Output the items below as a two-column CSV with the columns "item_text" and "answer" and one row per item. Put each item's text and its answer in their own quoted fields, turn line breaks into spaces, and leave out the pictures.

Word and element location data:
• • • • •

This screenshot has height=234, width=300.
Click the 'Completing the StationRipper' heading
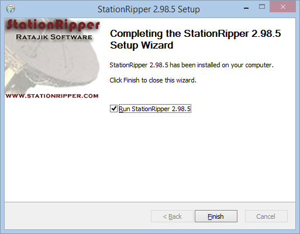pyautogui.click(x=195, y=39)
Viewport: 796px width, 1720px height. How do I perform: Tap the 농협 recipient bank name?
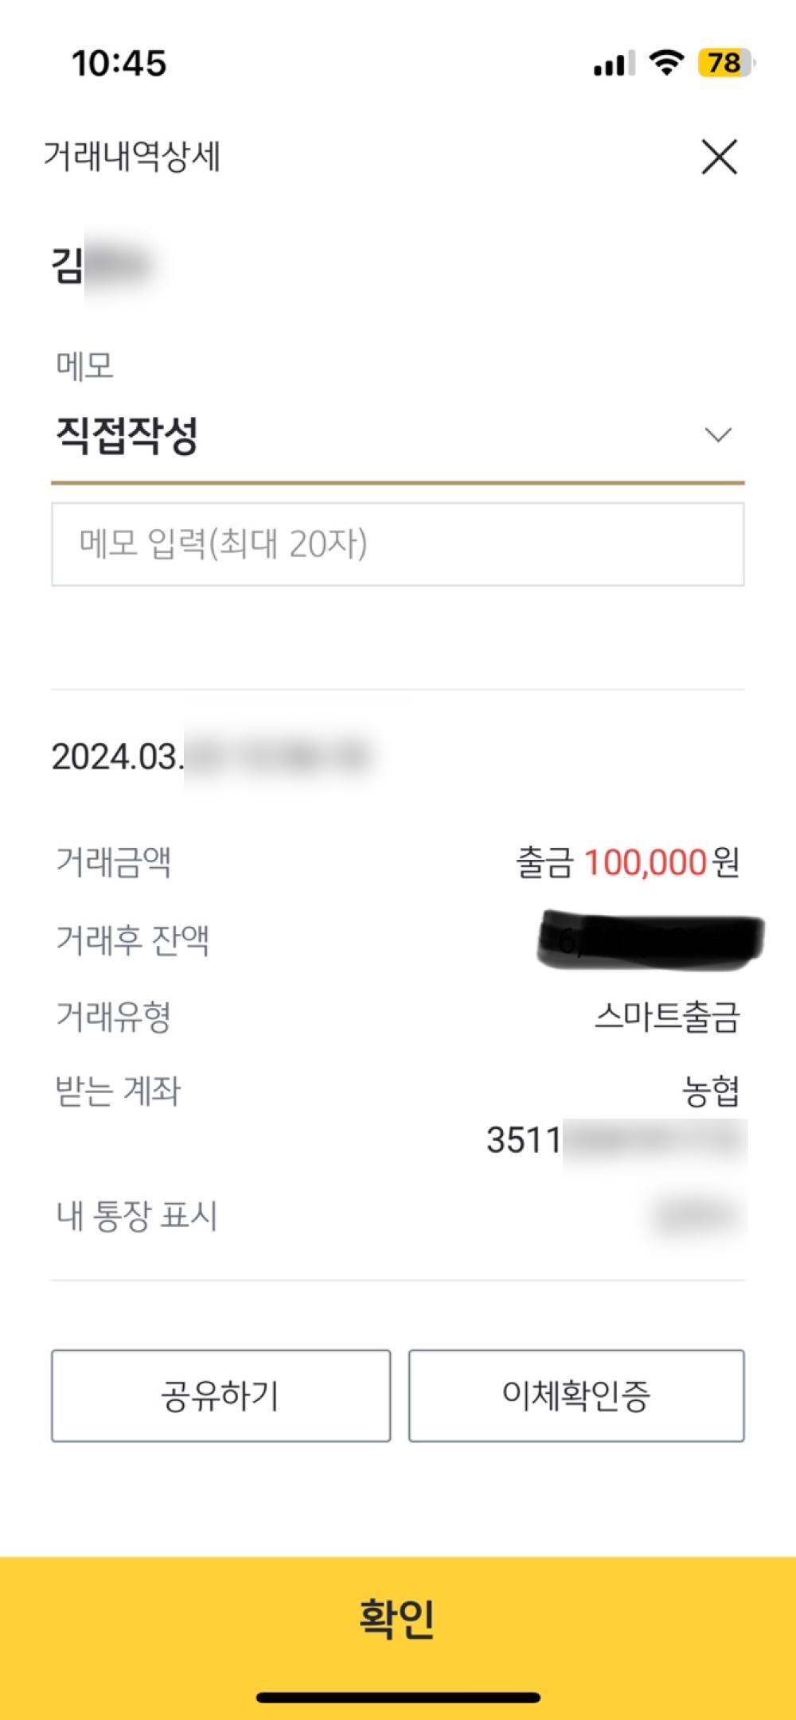711,1091
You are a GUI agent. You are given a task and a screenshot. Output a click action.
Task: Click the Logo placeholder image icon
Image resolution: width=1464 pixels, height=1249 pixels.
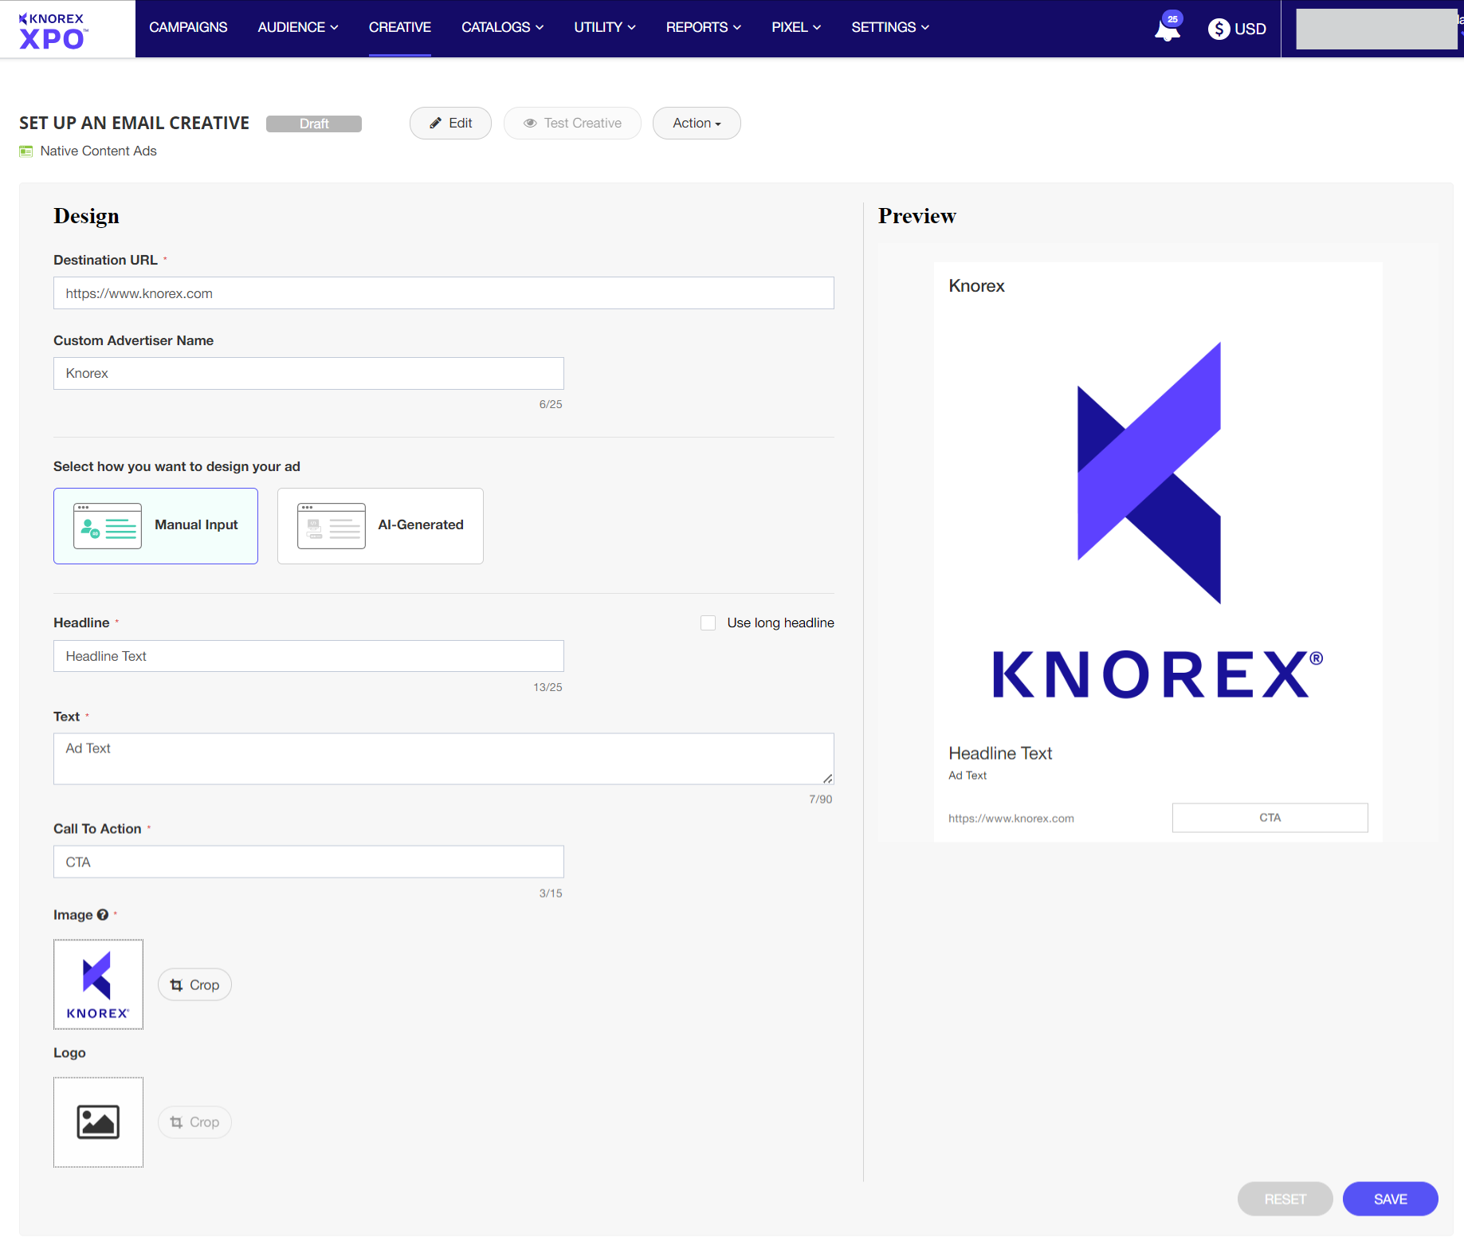[98, 1121]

• • • • •

Solved exercise:
item_text,answer
"This screenshot has height=234, width=300. Click the 'Completing the StationRipper' heading","pyautogui.click(x=195, y=39)"
"Viewport: 796px width, 1720px height. How do I perform: Tap the 농협 recipient bank name?","711,1091"
"You are a GUI agent. You are given a task and a screenshot. Output a click action. Task: Click the Logo placeholder image icon Image resolution: width=1464 pixels, height=1249 pixels.","[98, 1121]"